Efectos secundarios de la quimioterapia: Cómo contrarrestarlos y cuidarte. #JuntosXElCáncer2021
Estudio sobre la Inmunoterapia y sus Efectos Adversos
Entre octubre de 2009 y agosto de 2017, los investigadores identificaron a 907 pacientes que se sometieron a inmunoterapia con anticuerpos anti-PD-1 o anti-PD-L1. 135 pacientes tenían melanoma, 44 tenían carcinoma de células renales y 38 tenían cáncer de pulmón de células no pequeñas.
El 39,2 % de los pacientes recibieron pembrolizumab, el 32,7 % nivolumab, el 18,9 % nivolumab en combinación con ipilimumab, el 8,8 % atezolizumab y el 0,5 % avelumab. El 59,0% de los pacientes mostró una respuesta parcial y el 12,9% una respuesta completa al tratamiento anti-PD-1/PD-L1. La progresión de la enfermedad se produjo en el 10,1% de los pacientes y la estabilización en el 18%.
El 65 % de los pacientes experimentaron eventos adversos graves: el 45,2 % de grado I/II y el 13,4 % de grado III/IV. Las reacciones adversas más comunes fueron: dermatitis (18,4%), tiroiditis (12,9%), artritis (9,7%), neumonía (9,2%), hepatitis (7,4%). Sin embargo, no se observó que la aparición de eventos adversos graves o crónicos tuviera un impacto en la supervivencia general de los pacientes.
Los investigadores también señalan que la combinación de inmunoterapia y radioterapia puede aumentar el riesgo de necrosis tisular (necrosis); este efecto se observó en el 25 % de 139 pacientes sometidos a dicho tratamiento.
Las moléculas dirigidas contra los receptores de muerte celular programada 1 (PD-1) son los anticuerpos monoclonales - nivolumab, pembrolizumab - y contra las proteínas PD-L1 - atezolizumab, avelumab. PD-1 se encuentra en la superficie de las células del sistema inmunitario, y las proteínas PD-L1, entre otras, en la superficie de las células cancerosas.
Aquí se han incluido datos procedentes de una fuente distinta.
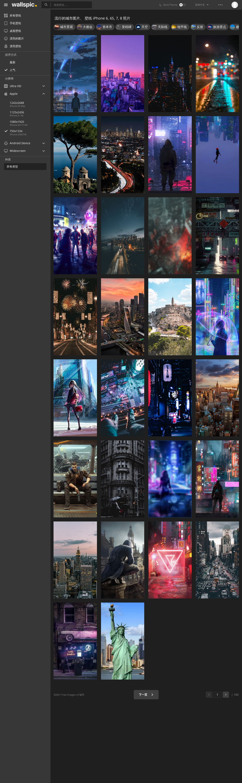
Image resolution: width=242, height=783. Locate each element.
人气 (12, 70)
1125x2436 (17, 112)
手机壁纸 (12, 23)
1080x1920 (17, 121)
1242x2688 (17, 102)
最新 (12, 62)
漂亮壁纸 (12, 46)
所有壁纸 (12, 15)
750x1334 (30, 130)
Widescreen (15, 151)
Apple (11, 94)
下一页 (146, 694)
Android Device (17, 143)
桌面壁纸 (12, 31)
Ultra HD (12, 86)
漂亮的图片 (14, 38)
El resultado de combinar PD-L1 o PD-L2 con el receptor PD-1 es la inhibición de la respuesta inmune al tumor en desarrollo.
Tabla Resumen de Eventos Adversos
| Evento Adverso | Porcentaje de Pacientes |
|---|---|
| Dermatitis | 18.4% |
| Tiroiditis | 12.9% |
| Artritis | 9.7% |
| Neumonía | 9.2% |
| Hepatitis | 7.4% |
El Rol de la Alimentación en la Inmunoterapia
Una alimentación adecuada es clave para apoyar el sistema inmunológico, especialmente cuando se está bajo tratamientos como la inmunoterapia.
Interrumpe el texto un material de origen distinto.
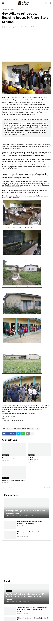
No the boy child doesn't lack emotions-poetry (37, 459)
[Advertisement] (26, 45)
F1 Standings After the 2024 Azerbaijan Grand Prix (32, 619)
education (10, 10)
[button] (3, 3)
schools (37, 428)
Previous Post (7, 488)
- Frutas y verduras: Una gran variedad proporciona antioxidantes, que ayudan a proteger las células del cuerpo.
- Uno de los hallazgos más interesantes es el impacto de los probióticos y ciertos metabolitos dietéticos en la respuesta inmunitaria.
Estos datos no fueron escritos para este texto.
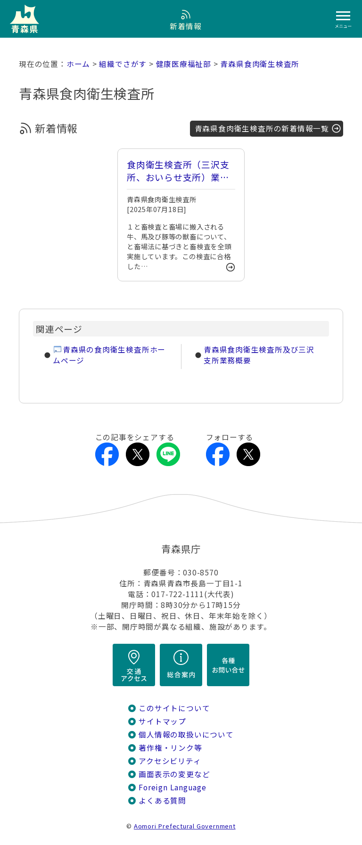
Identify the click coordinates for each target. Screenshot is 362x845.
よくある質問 (162, 800)
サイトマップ (162, 721)
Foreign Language (172, 787)
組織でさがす (123, 63)
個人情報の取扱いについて (186, 734)
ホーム (78, 63)
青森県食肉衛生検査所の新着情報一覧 (262, 128)
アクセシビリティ (170, 760)
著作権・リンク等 (170, 747)
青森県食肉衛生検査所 (259, 63)
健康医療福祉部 (184, 63)
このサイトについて (174, 708)
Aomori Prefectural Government (185, 825)
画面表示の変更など (174, 774)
- Un estudio liderado por investigadores de la Universidad de Pittsburgh encontró que la bacteria Lactobacillus reuteri, cuando se administra oralmente, puede migrar desde el intestino hasta los tumores, donde tiene un efecto directo en la activación de las células T, que son cruciales para el combate contra el cáncer.
- Además, estudios como el realizado por el National Cancer Institute han demostrado que una dieta rica en fibra puede influir positivamente en la respuesta a la inmunoterapia.
- La fibra dietética puede afectar la composición de la microbiota intestinal, favoreciendo el crecimiento de bacterias que producen ácidos grasos de cadena corta con efectos antitumorales.
Reafirmamos la importancia de un enfoque integrado en el tratamiento del cáncer. La inmunoterapia combinada con una estrategia nutricional adecuada ofrece una potente sinergia que puede mejorar significativamente los resultados del tratamiento.